Sunday, 3 April 2011

NHS reforms - is the Government finally thinking again?

We already know that swathes of health groups, medical professionals (including GPs) MPs (encompassing both opposition parliamentarians and members of the yellows and blues) and large numbers of the general public are opposed to the direction of Andrew Lansley's NHS reforms.

We also know that Cameron is getting jittery. Well, the Independent claims today that he is set to give Lansley the Spelman treatment and announce a rethink of the proposed reforms. A leading article in the same paper (which had previously given the Government the benefit of the doubt on the issue) argues that the path that the Health and Social Care Bill has taken "poses alarming questions about competence at the heart of government".
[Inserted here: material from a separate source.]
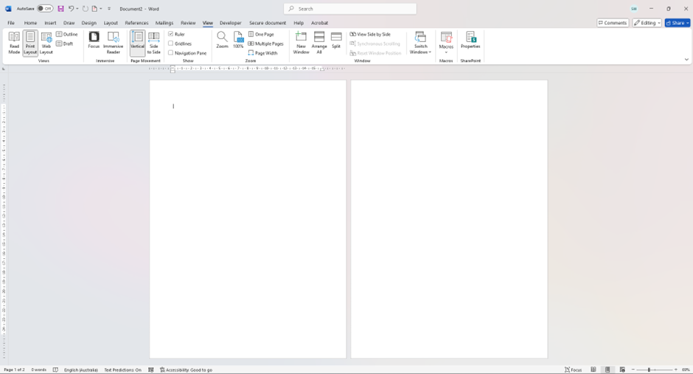Open the Zoom dialog magnifier
The height and width of the screenshot is (374, 693).
(222, 41)
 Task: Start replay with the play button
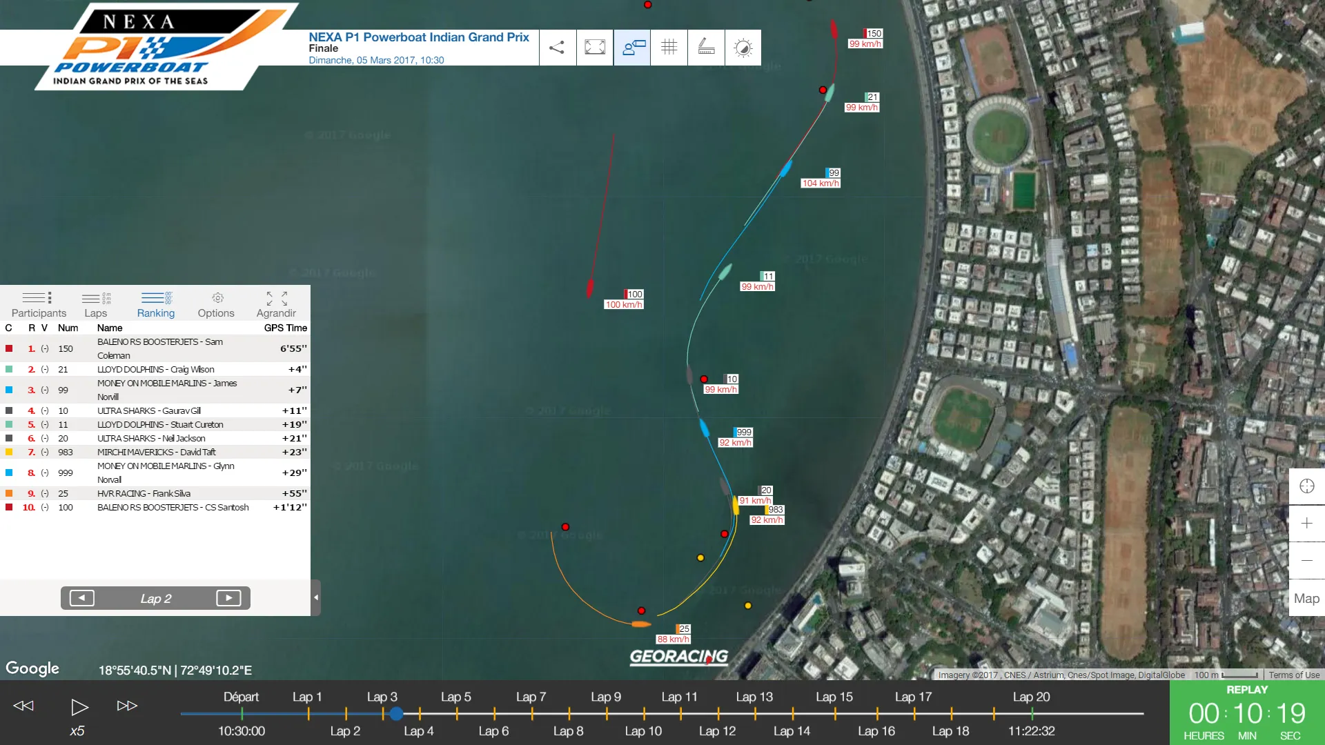79,706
Meanwhile, David Owen has penned an excellent piece in the same newspaper, which he sums up as follows:

"It is a tragedy that the NHS is being subjected to this inept, ill-conceived and damaging legislation. It has to be drastically amended and given much greater scrutiny...Without such sustained scrutiny and a deliberate slowing down of the procedures, the NHS is heading for a train crash and David Cameron, as the train driver, and Nick Clegg, as his guard, will forever be held responsible".

If the Prime Minister is going to put a stop to Lansley's plans, then good. A 'u-turn' here may be of consequence to Westminster watchers (and indeed this does have political ramifications for the Government, not least the Lib Dems), but it pales into insignificance compared to the consequences for millions of British people of not re-thinking the plans as they stand.